(Exercise description) Only lines holding the word "agent" are wanted. Copy them from the listing below.

(Provided material)
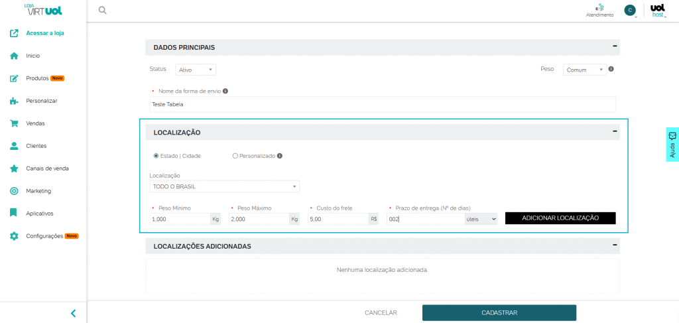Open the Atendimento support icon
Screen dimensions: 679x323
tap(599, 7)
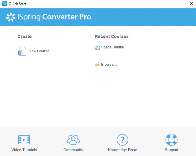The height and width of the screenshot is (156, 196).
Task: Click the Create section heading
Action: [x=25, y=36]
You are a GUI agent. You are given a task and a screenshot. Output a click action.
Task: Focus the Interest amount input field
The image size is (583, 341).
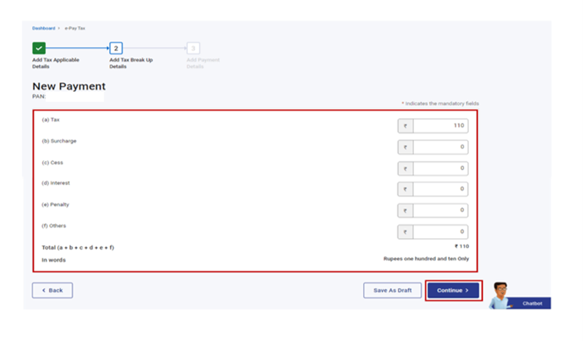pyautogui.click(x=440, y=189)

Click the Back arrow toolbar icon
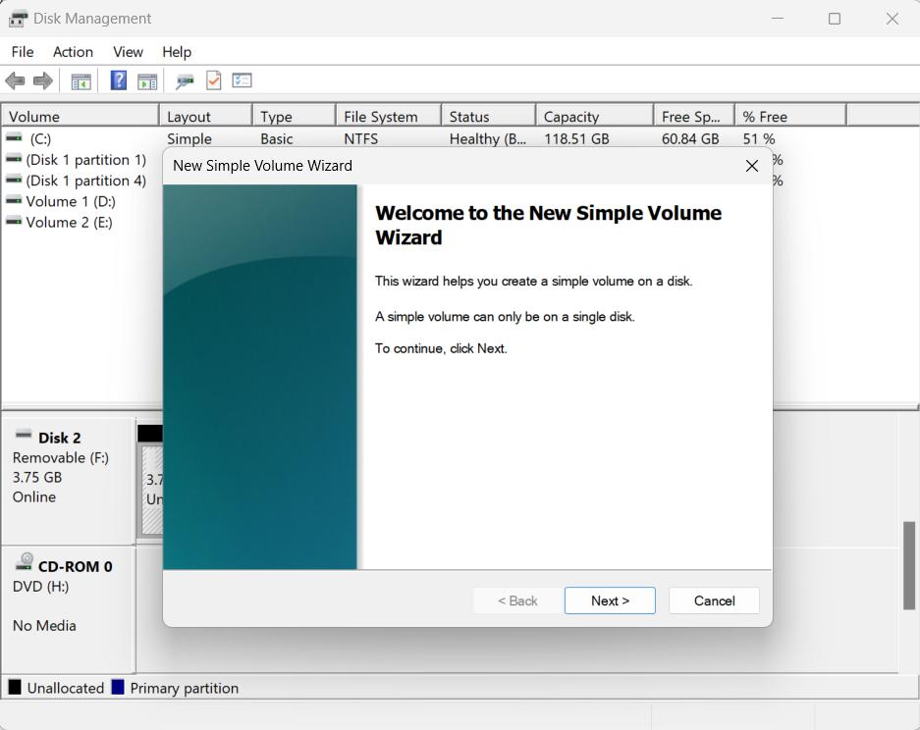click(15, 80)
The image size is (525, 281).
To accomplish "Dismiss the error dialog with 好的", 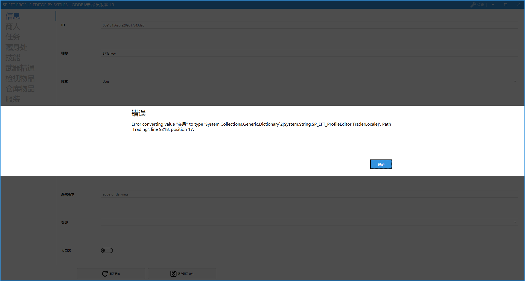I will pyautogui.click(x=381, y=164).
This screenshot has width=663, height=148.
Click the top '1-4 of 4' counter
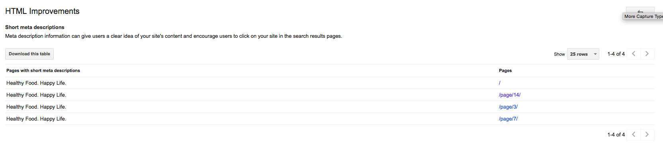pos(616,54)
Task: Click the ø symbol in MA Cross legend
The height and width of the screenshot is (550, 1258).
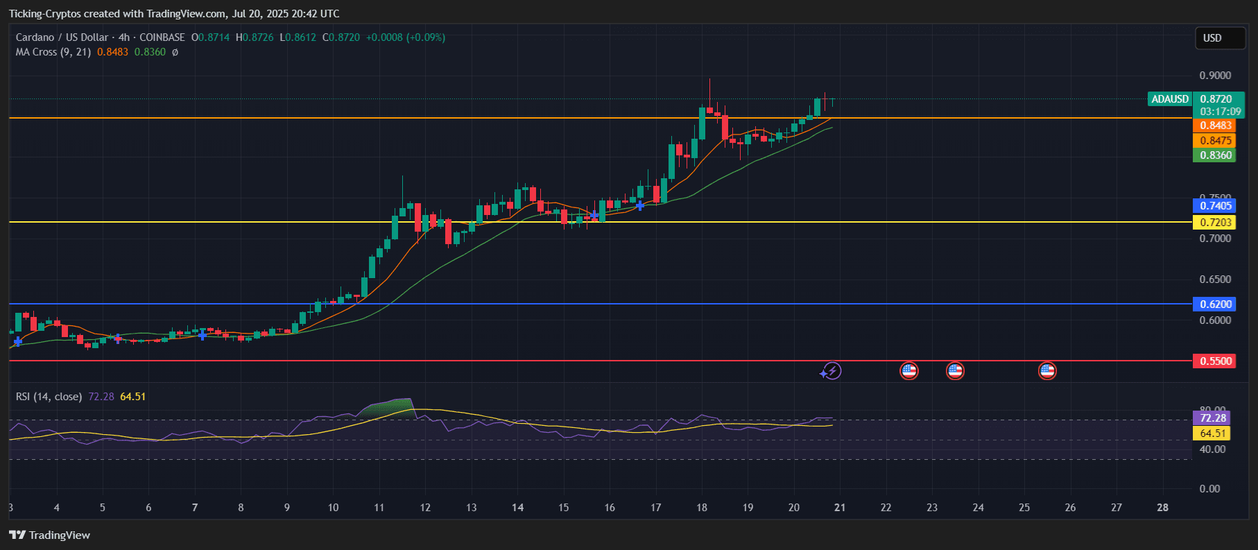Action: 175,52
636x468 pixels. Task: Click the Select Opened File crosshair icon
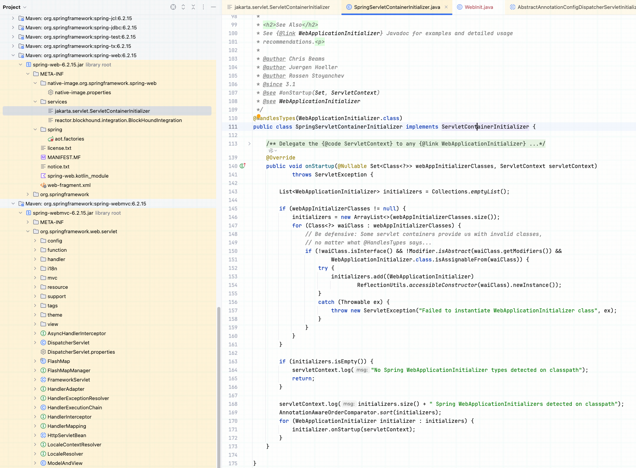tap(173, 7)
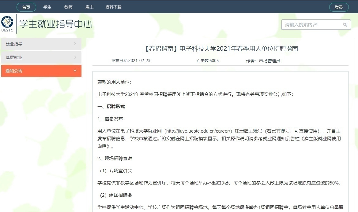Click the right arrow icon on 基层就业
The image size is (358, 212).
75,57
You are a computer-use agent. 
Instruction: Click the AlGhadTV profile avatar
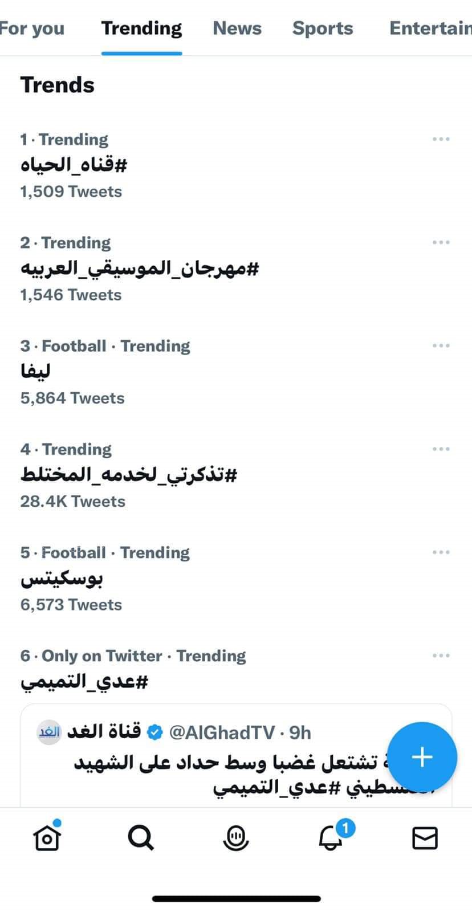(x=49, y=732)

(Reply to the task)
You are a GUI agent. You are given a task and a screenshot. Output a click action.
You are a computer-use agent. 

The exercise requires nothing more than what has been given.